→ Source passage:
▼▼▼
Anne McHardy, a former Guardian journalist and Labour activist in Islington, echoes our own local groups’ campaign in urging stronger action in Westminster and on the streets against the pernicious Agriculture Bill:
“A Bill in its committee stage in the Lords, due to become law before the Brexit transition ends on December 31, is misleadingly titled the Agriculture Bill. It should be the EU Importation Bill or, better, the Chlorine Washed Chicken Bill.
It will give the government unfettered powers to make unscrutinised trade deals with the United States, and indeed anywhere else. Even more dangerously for our environment, food and medical standards, it will allow future governments to change the EU regulations which currently protect us against foods farmed to such low standards that they need bleaching before we eat them, symbolised by that description “chlorine washed chicken”.
The Bill imports a comprehensive range of EU regulations into UK law, ostensibly to maintain EU standards, but also covers most areas where the farming and food industries are being radically changed by Brexit. An amendment proposed in the Lords by Dianne Hayter would have given legal force to the imported EU regulations and therefore prevented them from being changed by the governments, or indeed negotiated away in trade deal. But it was withdrawn after assurances from the government to maintain EU standards.
How credible those assurances are can be judged by the fact that the Hayter amendment was backed by Theresa Villliers, who was Secretary for Environment, Food and Rural Affairs until she was sacked by Johnson. She had negotiated maintaining EU equivalence. Villiers does not trust Johnson and Co.
One of our weaknesses as a Labour Party, I believe, is we are too focused on the industrial and urban and have no alertnessss to danger to agriculture. That is why I feel the Bill should be titled EU Importation. That would have had us marching to Westminster. In the Commons Johnson’s back benchers, even those terrified of chlorine washed chicken and threatening revolt about Huawei, obediently voted this amendment down and will pass the Agriculture Bill.
▲▲▲
→ Requirement 1: Translate this sentence from the commentary on the Agriculture Bill into French: "It will give the government unfettered powers to make unscrutinised trade deals with the United States, and indeed anywhere else."
→ Requirement 2: Carry on the commentary on the Agriculture Bill from the point where it stops.

→ Records shown:
▼▼▼
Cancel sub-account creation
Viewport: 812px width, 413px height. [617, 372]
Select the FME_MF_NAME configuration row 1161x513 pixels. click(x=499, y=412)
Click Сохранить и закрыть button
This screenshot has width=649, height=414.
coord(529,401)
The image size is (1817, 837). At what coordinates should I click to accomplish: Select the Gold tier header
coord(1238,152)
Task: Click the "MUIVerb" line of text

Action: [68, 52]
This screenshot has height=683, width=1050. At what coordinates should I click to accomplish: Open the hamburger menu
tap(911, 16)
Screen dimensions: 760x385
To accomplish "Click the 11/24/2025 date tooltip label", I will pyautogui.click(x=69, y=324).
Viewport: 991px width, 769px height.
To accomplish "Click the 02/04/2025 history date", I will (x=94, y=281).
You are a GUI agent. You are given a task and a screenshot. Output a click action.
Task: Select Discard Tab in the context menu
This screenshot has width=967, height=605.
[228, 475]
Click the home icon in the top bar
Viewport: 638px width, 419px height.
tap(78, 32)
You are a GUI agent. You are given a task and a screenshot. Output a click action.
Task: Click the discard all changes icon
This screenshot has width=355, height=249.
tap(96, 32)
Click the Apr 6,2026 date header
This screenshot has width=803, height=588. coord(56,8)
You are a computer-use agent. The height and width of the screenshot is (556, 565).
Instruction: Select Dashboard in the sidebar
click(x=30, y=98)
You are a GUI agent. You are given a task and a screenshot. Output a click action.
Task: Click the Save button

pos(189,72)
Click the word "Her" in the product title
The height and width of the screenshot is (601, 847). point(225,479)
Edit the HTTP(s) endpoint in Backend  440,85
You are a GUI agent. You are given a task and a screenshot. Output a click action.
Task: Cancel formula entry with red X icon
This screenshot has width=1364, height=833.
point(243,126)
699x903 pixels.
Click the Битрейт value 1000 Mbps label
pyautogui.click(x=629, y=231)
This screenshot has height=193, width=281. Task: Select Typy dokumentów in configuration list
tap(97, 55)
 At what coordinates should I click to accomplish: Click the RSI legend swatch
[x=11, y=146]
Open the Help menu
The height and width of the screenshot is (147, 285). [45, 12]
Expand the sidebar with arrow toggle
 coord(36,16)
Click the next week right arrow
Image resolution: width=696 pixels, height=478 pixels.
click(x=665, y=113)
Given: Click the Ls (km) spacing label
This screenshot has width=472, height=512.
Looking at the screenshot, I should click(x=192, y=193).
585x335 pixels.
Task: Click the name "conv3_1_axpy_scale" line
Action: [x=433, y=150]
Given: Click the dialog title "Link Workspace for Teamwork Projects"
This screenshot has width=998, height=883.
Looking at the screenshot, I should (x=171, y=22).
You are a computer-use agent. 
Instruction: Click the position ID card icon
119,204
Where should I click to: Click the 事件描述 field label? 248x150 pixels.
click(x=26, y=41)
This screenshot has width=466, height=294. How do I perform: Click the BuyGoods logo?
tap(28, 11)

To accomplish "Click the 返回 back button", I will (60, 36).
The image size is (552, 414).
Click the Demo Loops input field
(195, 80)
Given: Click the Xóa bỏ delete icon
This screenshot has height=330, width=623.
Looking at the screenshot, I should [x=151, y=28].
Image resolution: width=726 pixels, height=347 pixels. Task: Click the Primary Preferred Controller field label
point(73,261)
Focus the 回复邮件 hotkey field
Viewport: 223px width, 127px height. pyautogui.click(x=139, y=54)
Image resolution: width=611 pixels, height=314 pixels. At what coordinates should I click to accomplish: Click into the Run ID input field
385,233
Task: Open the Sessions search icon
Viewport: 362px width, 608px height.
▲▲▲
→ Expected answer 1: Il donnera au gouvernement des pouvoirs sans entraves pour conclure des accords commerciaux, sans aucun contrôle, avec les États-Unis, et d'ailleurs avec n'importe quel autre pays.

→ Expected answer 2:
One of the serious weaknesses in our UK political system as we leave the EU is that Parliament has no power – it never had – to scrutinise or veto treaties which are made under the Crown Prerogative and can therefore be signed by the government with the Commons having only a 21 day debate after that, and with no Parliamentary scrutiny during negotiations. Within the EU all negotiations were scrutinised by the European Parliament, but that invaluable protection has gone.
The Lords, very mindful of this, in April set up an International Agreements Committee, under the aegis of its European Committee, with Zac Goldsmith as chair. In July he asked for evidence on the US trade talks. Little though I normally agree with him, he is impressive on the environment, has no career to be damaged, and dislikes Johnson. Labour, with Emily Thornberry as Shadow International Trade Secretary, is working to prevent a bad Brexit, but, of course, getting zero media coverage.
But maybe the rest of us need to raise our collective voice too. Raising the Labour Party’s voice on schools and masks shouldn’t divert us from the wider dangers of a no-deal Brexit, for which the unamended Agriculture Bill will provide Johnson et al with essential tools. Labour’s commitment to a greener future should have us campaigning not just to clean up city streets, but seeking legal status for EU standards, and making common cause between those buying in supermarkets and food producers.
The UK only produces 53 per cent of its food and far too much of that using seasonal migrants, whose working rights and often awful living conditions lack protection as certainly as those of Leicester textile workers. As trade unionists we should be horrified. Most of the rest of our food comes from Europe which makes an EU trade deal vital. A deal will be impossible however if the UK accepts the US’s lower standards which is, of course, why this government is making having no trade equivalence a sticking point in the Brexit talks.
Minette Batters, the president of the National Farmers’ Union, says we all have a moral duty to protect food standards. We have. This Bill potentially wrecks them. We need to stop that. The Trade Bill is a possible way to at least allow some stay to Johnson et al and it will get its Second reading next Tuesday. There are petitions and some demonstrations planned. Pity there wasn’t the same for poor old Agriculture.”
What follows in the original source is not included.